> To do
Which lines in the records below contain the word "computer"? Copy each one out.

> Stored records
····················

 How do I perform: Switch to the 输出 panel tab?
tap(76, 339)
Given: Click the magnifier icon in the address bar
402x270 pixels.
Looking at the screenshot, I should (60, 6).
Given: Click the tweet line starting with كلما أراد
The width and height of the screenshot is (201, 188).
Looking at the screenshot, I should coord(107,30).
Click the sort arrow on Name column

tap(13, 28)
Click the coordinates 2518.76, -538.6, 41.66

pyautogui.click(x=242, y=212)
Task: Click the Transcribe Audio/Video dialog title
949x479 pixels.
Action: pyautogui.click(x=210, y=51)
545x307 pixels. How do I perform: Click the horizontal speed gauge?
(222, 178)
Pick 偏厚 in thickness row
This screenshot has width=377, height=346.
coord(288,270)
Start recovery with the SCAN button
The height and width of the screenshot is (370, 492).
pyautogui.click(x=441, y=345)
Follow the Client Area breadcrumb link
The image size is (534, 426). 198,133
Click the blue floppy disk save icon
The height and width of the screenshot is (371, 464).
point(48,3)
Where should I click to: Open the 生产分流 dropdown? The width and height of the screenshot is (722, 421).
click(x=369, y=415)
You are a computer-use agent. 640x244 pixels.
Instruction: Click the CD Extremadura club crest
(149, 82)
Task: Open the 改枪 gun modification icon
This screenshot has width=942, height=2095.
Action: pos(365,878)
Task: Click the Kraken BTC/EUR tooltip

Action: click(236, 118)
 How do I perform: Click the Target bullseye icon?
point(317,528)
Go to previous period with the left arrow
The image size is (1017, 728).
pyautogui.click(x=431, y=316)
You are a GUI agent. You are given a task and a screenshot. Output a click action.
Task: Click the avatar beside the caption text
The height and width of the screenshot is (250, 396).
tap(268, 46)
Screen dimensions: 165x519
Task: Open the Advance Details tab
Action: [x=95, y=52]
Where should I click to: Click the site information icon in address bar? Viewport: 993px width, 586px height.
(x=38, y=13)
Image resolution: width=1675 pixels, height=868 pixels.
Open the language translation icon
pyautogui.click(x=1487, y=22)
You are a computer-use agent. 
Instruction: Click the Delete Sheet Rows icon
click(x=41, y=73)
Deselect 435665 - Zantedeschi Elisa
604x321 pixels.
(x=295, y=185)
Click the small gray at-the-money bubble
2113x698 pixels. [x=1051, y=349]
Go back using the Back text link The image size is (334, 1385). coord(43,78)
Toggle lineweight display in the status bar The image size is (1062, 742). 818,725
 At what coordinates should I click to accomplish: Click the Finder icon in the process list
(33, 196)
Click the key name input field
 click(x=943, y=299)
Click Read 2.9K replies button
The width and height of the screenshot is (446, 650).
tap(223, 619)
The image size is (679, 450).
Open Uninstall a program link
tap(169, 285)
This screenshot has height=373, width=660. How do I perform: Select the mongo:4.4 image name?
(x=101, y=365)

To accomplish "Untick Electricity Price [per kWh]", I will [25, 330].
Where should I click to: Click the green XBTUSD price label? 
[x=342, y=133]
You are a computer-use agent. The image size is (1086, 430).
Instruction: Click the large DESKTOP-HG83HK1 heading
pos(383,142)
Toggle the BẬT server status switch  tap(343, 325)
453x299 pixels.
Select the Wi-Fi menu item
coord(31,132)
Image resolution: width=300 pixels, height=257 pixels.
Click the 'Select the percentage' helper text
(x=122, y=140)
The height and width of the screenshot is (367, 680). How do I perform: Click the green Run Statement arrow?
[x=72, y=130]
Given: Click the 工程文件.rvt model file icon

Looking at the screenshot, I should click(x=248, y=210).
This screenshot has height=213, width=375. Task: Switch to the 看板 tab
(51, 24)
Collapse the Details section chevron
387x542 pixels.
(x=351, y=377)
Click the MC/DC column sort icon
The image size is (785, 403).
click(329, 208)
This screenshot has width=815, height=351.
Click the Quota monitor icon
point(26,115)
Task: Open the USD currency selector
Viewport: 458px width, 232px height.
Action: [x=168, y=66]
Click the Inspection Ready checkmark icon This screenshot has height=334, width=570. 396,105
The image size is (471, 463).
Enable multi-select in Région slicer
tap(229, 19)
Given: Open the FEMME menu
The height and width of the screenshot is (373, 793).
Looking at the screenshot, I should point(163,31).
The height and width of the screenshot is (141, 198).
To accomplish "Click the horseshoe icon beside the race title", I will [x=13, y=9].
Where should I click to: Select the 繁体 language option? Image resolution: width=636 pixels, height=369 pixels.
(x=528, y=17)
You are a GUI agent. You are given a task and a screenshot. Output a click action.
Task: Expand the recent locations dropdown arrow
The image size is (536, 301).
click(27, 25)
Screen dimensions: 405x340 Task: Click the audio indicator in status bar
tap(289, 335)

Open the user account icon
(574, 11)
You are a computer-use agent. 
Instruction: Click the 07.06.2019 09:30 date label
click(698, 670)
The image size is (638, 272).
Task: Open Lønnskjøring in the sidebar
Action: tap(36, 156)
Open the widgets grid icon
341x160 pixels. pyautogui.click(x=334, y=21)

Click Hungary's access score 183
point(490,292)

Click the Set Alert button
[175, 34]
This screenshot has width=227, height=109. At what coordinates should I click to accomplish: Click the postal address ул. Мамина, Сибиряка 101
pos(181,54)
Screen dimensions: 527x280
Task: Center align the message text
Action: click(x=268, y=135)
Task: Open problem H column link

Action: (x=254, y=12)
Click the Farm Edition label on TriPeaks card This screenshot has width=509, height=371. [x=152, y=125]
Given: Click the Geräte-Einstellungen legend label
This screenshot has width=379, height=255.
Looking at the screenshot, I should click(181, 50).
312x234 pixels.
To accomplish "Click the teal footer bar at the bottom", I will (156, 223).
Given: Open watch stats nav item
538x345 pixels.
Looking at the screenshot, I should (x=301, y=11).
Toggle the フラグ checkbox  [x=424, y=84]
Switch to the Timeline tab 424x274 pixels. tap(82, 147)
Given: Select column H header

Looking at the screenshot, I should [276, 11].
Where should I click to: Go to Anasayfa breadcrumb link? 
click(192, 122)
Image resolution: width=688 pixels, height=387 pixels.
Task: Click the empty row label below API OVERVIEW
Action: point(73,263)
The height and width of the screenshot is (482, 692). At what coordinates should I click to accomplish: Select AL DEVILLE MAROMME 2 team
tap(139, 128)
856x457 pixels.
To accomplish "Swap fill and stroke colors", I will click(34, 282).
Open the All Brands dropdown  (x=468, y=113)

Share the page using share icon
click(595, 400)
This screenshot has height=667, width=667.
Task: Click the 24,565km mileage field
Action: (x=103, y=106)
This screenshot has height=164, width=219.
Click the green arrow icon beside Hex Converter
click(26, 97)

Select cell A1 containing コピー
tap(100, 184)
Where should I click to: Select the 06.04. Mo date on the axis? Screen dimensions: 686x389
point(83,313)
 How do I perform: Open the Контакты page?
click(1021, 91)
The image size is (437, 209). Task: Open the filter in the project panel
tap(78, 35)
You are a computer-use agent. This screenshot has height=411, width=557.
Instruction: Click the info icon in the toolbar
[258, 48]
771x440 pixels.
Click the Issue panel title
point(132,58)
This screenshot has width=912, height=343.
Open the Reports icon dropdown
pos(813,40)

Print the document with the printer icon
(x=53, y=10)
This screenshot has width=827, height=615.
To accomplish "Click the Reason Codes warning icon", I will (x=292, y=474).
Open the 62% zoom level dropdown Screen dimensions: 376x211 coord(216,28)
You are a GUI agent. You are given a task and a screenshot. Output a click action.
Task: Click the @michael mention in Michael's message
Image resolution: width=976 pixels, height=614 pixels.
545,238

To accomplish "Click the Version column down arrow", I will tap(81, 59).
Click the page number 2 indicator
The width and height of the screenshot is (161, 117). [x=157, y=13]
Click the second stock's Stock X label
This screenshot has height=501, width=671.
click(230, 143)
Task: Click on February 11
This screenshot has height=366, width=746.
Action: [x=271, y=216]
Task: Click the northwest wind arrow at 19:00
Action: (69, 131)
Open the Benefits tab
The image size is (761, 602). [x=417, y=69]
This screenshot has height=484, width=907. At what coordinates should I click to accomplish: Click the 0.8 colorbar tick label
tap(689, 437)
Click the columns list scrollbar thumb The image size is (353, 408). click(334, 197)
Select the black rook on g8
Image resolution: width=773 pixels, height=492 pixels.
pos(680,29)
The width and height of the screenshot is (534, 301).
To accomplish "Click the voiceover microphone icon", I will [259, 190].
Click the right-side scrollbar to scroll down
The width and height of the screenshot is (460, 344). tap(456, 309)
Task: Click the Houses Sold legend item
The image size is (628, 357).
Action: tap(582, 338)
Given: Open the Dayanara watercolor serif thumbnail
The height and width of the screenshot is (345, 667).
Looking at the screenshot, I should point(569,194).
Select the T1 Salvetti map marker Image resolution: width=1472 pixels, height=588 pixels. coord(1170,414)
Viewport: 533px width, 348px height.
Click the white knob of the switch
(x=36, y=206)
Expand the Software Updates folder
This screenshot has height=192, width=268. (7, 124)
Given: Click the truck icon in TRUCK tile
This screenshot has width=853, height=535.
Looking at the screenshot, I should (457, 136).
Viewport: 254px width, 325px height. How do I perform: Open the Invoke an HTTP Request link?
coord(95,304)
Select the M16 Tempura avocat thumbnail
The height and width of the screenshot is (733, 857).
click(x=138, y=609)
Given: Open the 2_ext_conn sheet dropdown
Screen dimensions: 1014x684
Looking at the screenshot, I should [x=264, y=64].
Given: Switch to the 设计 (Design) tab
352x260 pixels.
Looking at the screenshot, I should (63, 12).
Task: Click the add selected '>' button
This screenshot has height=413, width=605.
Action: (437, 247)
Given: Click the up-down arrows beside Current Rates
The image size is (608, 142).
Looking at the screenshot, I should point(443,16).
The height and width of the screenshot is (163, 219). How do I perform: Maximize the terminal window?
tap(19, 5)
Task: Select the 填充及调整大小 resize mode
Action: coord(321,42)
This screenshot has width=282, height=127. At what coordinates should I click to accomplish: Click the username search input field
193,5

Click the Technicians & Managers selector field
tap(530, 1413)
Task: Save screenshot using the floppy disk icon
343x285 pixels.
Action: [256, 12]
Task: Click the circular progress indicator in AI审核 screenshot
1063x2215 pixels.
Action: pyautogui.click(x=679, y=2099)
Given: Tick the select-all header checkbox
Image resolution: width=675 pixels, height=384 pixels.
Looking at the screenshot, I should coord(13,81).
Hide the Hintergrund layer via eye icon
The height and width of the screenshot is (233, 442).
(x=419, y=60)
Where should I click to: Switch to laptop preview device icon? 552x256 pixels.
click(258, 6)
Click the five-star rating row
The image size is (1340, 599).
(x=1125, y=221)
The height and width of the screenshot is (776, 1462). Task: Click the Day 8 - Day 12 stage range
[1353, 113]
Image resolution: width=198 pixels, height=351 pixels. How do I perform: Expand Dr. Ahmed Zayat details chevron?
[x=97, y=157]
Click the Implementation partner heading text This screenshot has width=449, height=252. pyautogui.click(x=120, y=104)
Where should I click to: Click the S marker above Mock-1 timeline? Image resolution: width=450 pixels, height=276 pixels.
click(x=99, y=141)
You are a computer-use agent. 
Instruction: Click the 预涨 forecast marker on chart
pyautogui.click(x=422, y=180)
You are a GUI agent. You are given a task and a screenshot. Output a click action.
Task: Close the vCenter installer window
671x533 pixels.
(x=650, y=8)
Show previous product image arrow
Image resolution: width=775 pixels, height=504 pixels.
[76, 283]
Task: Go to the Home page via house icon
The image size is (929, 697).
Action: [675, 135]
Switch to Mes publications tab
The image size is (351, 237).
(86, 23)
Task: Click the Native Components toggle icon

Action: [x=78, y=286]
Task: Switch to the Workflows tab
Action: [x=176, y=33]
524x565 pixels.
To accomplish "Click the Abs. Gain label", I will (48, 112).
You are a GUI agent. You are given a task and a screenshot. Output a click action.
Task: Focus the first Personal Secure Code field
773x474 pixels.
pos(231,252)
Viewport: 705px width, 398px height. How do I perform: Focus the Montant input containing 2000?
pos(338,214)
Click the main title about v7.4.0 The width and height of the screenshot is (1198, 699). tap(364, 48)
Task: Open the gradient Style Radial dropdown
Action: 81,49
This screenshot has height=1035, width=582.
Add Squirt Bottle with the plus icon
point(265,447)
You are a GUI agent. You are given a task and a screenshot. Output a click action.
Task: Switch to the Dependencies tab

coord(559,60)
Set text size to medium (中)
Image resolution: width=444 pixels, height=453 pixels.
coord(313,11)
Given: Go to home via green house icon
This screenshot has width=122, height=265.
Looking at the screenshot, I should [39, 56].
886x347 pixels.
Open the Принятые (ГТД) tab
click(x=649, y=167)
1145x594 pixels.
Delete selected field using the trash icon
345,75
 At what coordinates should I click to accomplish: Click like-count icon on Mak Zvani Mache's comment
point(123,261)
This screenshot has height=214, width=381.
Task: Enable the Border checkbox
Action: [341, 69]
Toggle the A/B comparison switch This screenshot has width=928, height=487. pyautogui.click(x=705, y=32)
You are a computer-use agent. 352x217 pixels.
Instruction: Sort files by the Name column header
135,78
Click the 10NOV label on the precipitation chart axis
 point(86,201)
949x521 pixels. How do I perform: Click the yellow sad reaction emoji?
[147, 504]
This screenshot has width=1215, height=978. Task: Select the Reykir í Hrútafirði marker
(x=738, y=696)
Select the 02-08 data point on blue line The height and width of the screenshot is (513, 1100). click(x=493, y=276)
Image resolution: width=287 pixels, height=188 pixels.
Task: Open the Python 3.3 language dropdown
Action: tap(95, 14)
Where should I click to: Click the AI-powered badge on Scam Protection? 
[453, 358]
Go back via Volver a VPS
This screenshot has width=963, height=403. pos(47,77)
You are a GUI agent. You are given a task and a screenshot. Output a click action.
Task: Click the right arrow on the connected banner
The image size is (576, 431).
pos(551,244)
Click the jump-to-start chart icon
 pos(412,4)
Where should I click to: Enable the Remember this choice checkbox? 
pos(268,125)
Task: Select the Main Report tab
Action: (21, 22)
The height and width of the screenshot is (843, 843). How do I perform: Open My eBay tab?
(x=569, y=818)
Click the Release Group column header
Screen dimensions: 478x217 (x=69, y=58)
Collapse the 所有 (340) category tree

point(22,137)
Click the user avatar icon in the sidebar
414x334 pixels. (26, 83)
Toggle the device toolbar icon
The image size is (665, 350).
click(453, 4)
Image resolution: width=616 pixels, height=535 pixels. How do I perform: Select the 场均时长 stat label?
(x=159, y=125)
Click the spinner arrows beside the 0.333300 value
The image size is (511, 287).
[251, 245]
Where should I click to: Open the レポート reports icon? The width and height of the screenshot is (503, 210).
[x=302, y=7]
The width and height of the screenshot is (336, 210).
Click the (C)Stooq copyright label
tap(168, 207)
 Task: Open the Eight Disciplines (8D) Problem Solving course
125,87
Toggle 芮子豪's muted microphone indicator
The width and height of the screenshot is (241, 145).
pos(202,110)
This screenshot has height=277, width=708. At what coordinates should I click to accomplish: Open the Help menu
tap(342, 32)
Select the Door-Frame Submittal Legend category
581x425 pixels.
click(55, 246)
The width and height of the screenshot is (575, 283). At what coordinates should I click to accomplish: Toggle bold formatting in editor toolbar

····················

> Task response
You are a computer-use agent. 640x244 pixels.
You are a computer-use agent. 
You are a computer-use agent. The image size is (1086, 430).
You are a computer-use agent. 
You are a computer-use agent. This screenshot has height=411, width=557.
You are a computer-use agent. 
You are a computer-use agent. 352x217 pixels.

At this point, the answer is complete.